WHAT TO PRODUCE:
Write out every one of the records below word for word, leaving out the pictures.

#### INPUT ROWS ####

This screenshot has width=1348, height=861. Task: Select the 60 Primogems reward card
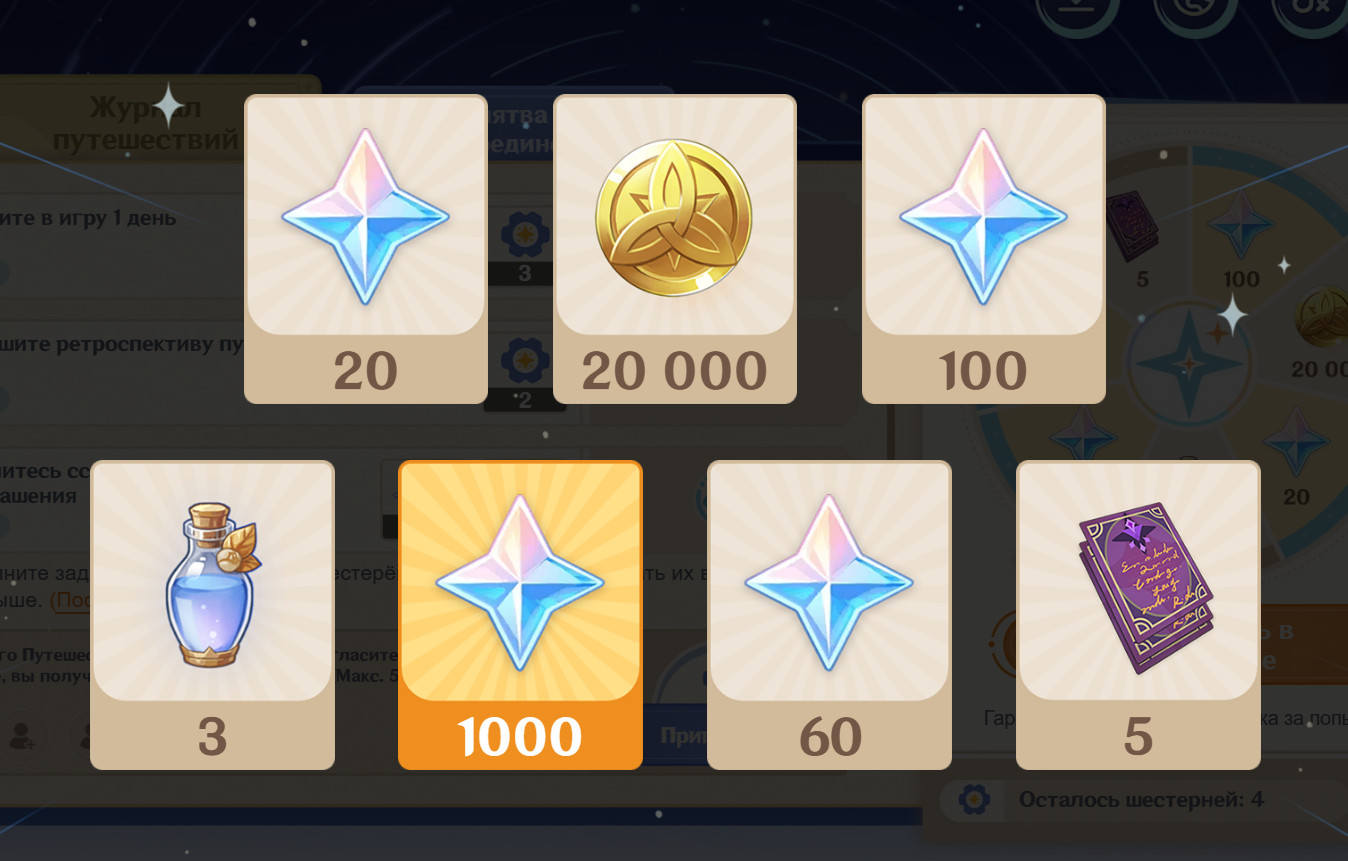[829, 615]
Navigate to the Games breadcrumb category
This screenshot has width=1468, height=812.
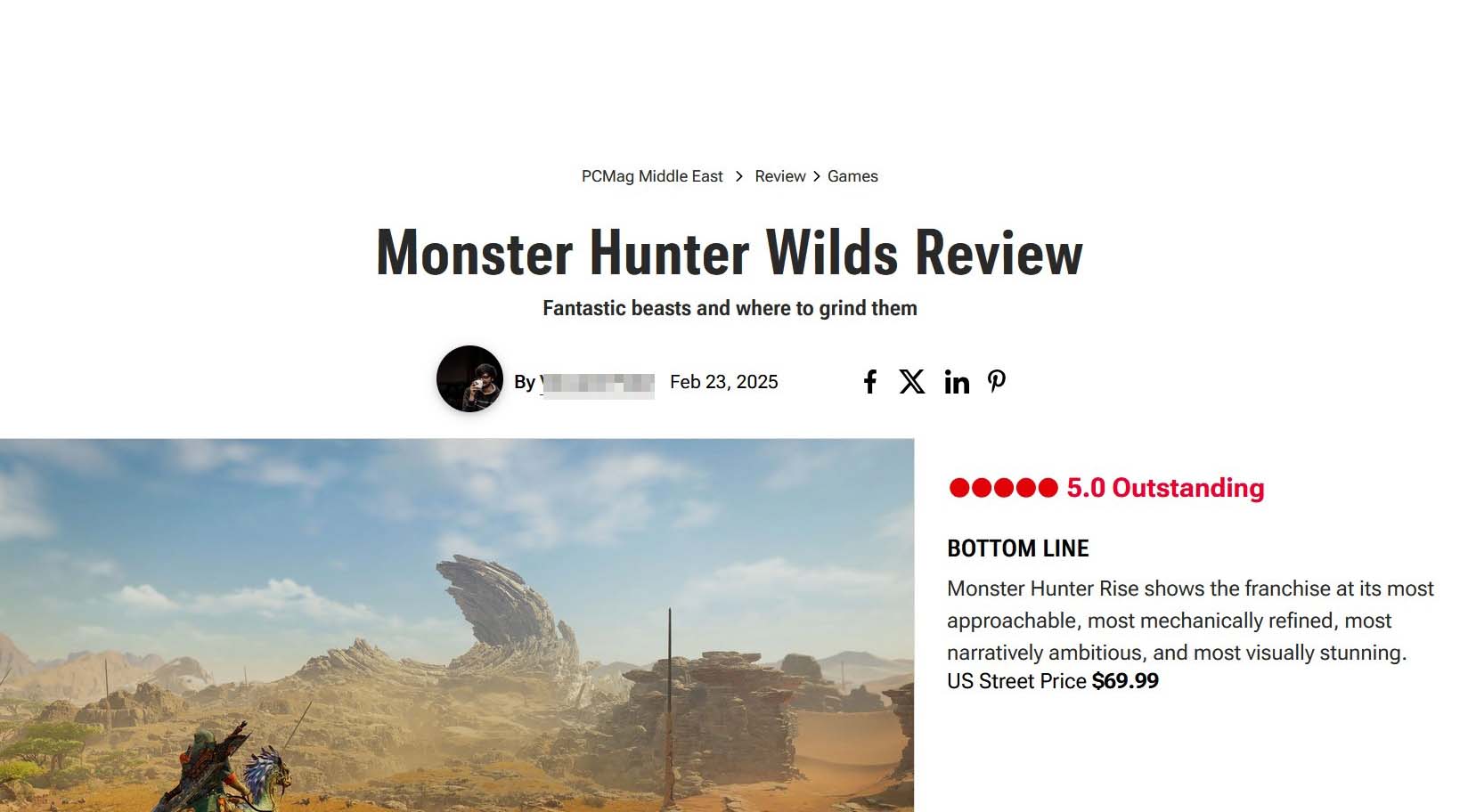(x=852, y=176)
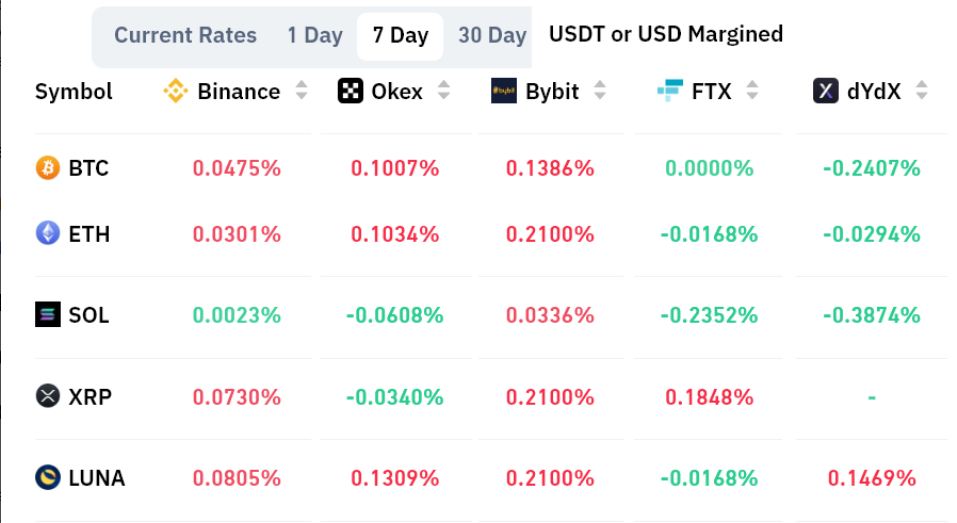Click the Bitcoin coin icon
Image resolution: width=957 pixels, height=523 pixels.
point(48,168)
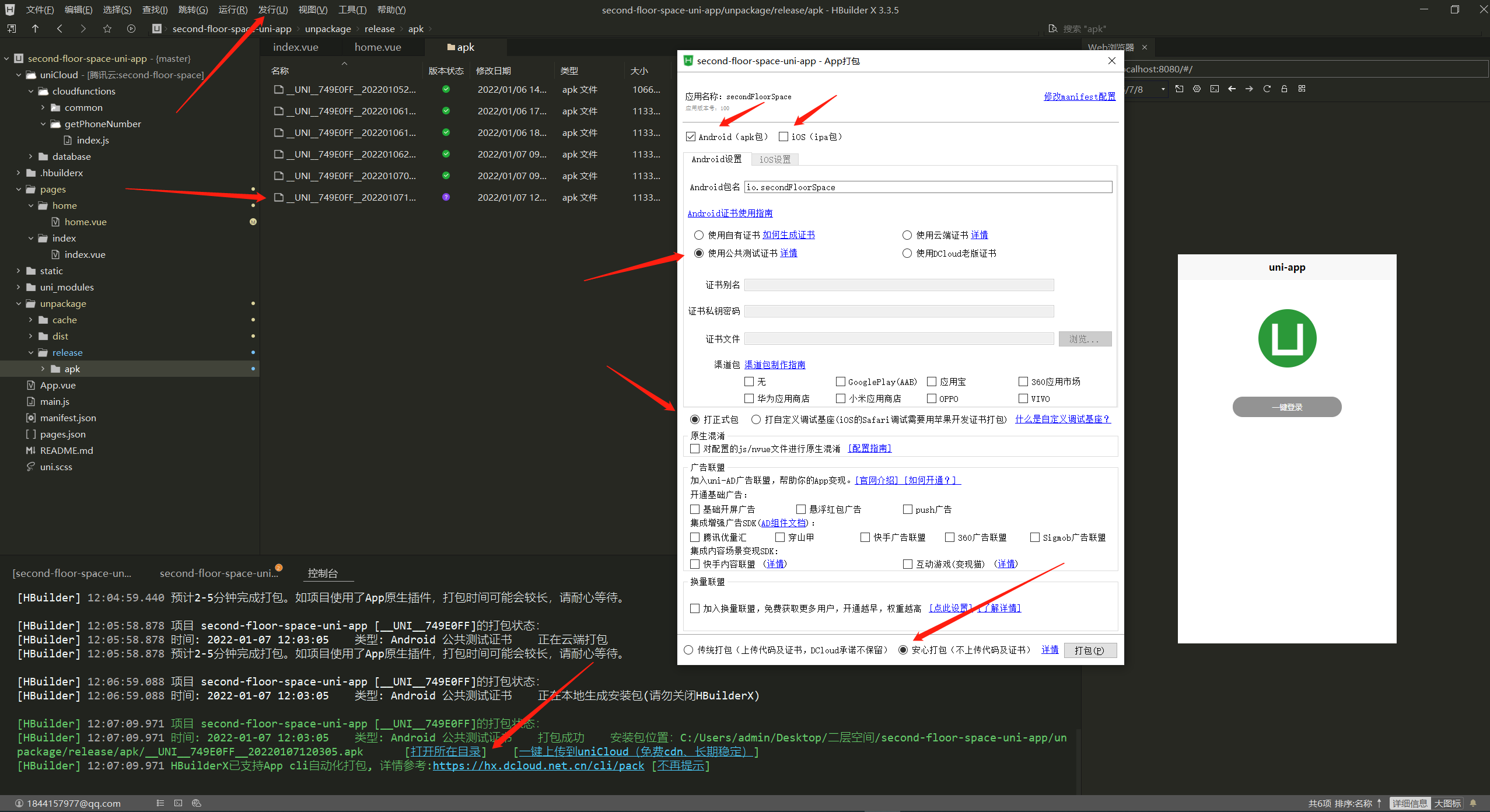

####

SOLUTION:
This screenshot has width=1348, height=861. Task: Select the 60 Primogems reward card
[829, 615]
Navigate to the Games breadcrumb category
This screenshot has width=1468, height=812.
(x=852, y=176)
Click the Bitcoin coin icon
Image resolution: width=957 pixels, height=523 pixels.
point(48,168)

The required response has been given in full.